Вот как Элиасу всегда удается вывернуться?

Мы молча ступили на посыпанную гравием дорожку и побрели сквозь тускло освещенный парк. Вскоре прохожих вокруг не осталось. Только на краю парка, сидя на низенькой оградке, целовалась какая-то парочка, но они не обратили на нас ни малейшего внимания. Шум концерта становился все тише и тише, пока не превратился в неразличимый гул где-то вдалеке. Единственным звуком остался только шорох гравия под нашими ногами.

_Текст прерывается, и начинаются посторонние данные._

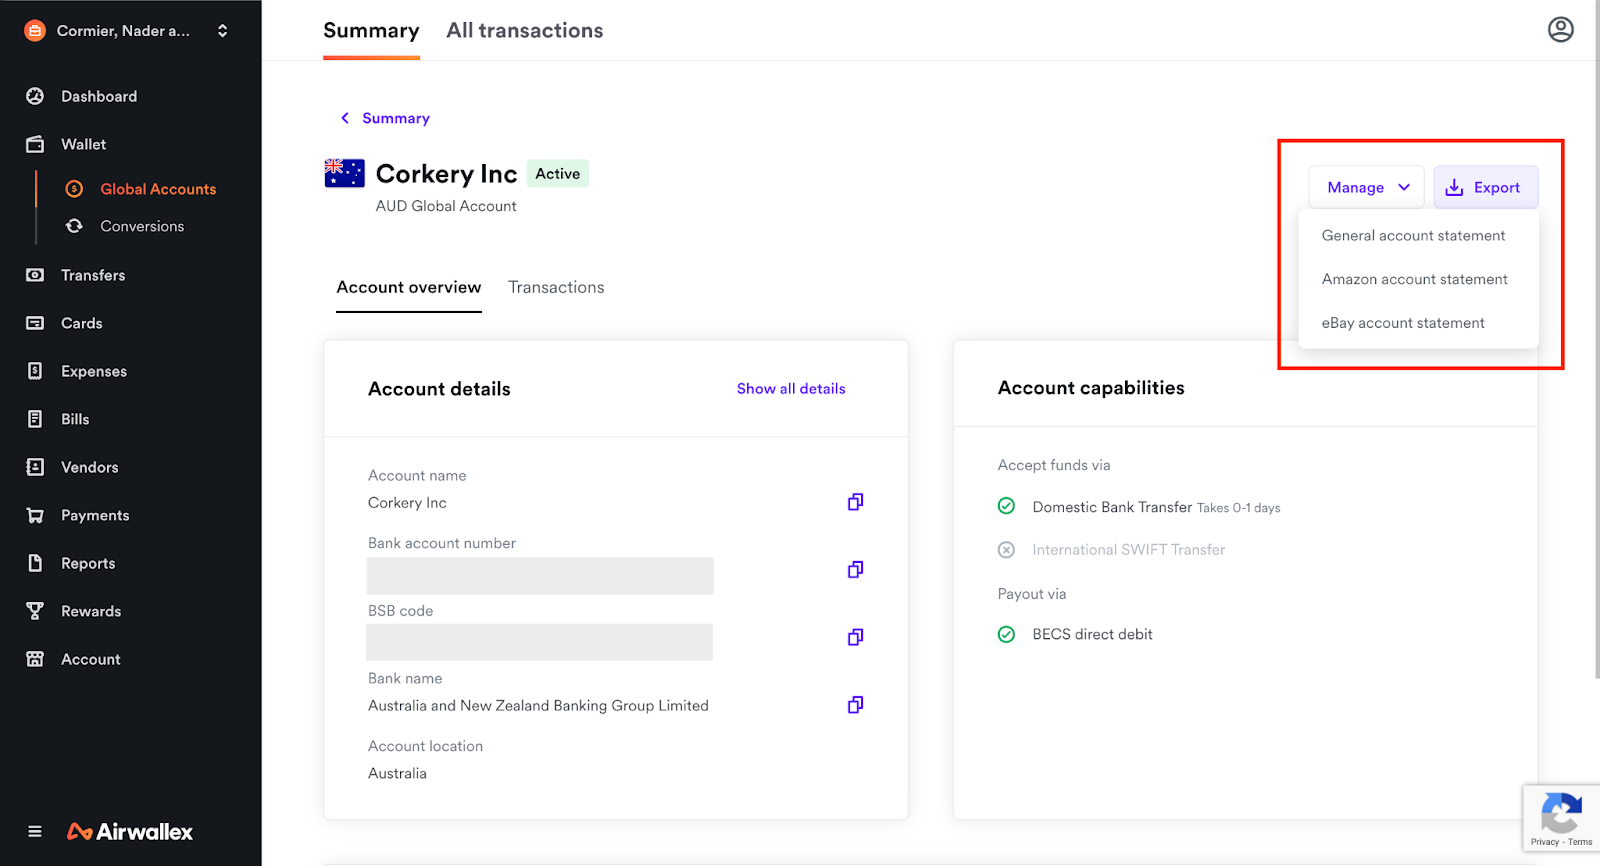
Task: Click the page vertical scrollbar
Action: point(1596,340)
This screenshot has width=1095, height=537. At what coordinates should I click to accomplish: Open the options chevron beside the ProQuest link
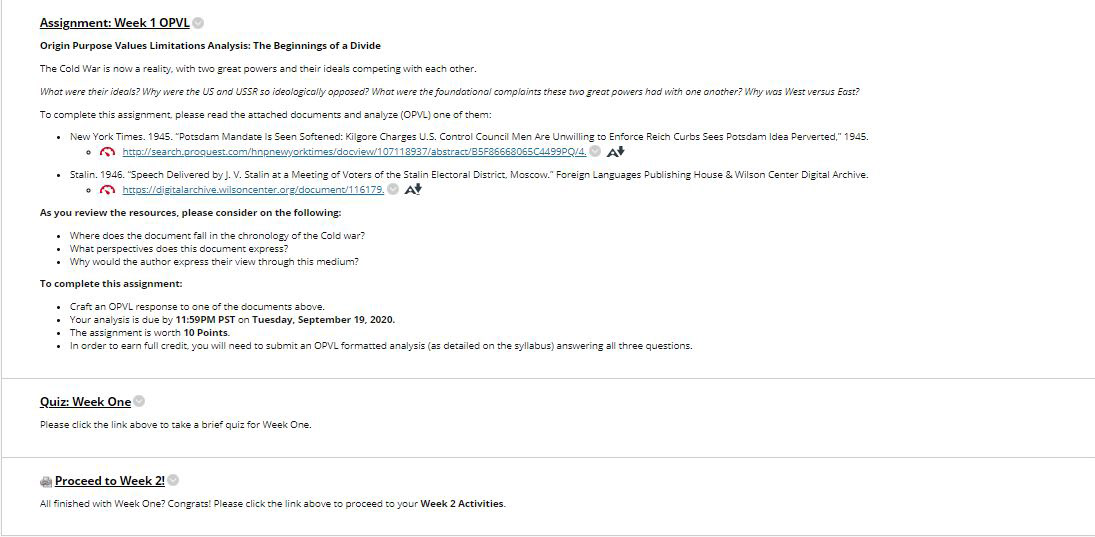pyautogui.click(x=595, y=151)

– Элиас, можно у тебя кое-что спросить?

– Все, что угодно, дорогая. – Он сунул руки в задние карманы штанов.

– Ты не любишь учиться?

– Наоборот, люблю, – отозвался он и посмотрел на меня удивленно. – С чего ты взяла?

– Просто подумала – ведь ты так редко появляешься в университете…

– Ах вот оно что, – пробормотал он и снова отвел взгляд. – Тебя это беспокоит?

– Нет. Это твое дело. Просто я заметила, что ты ни словом ни упоминаешь о своей учебе, и задалась вопросом, почему.

Он шумно вздохнул и ответил не сразу.

– Трудно объяснить, – проговорил он. – Не то чтобы мне не нравилось изучать медицину. Честно говоря, мне это даже доставляет удовольствие.

– Но?.. – спросила я.

– Мне не по душе не сама учеба, а все, что ее сопровождает. Не знаю, правильно ли я выбрал профессию.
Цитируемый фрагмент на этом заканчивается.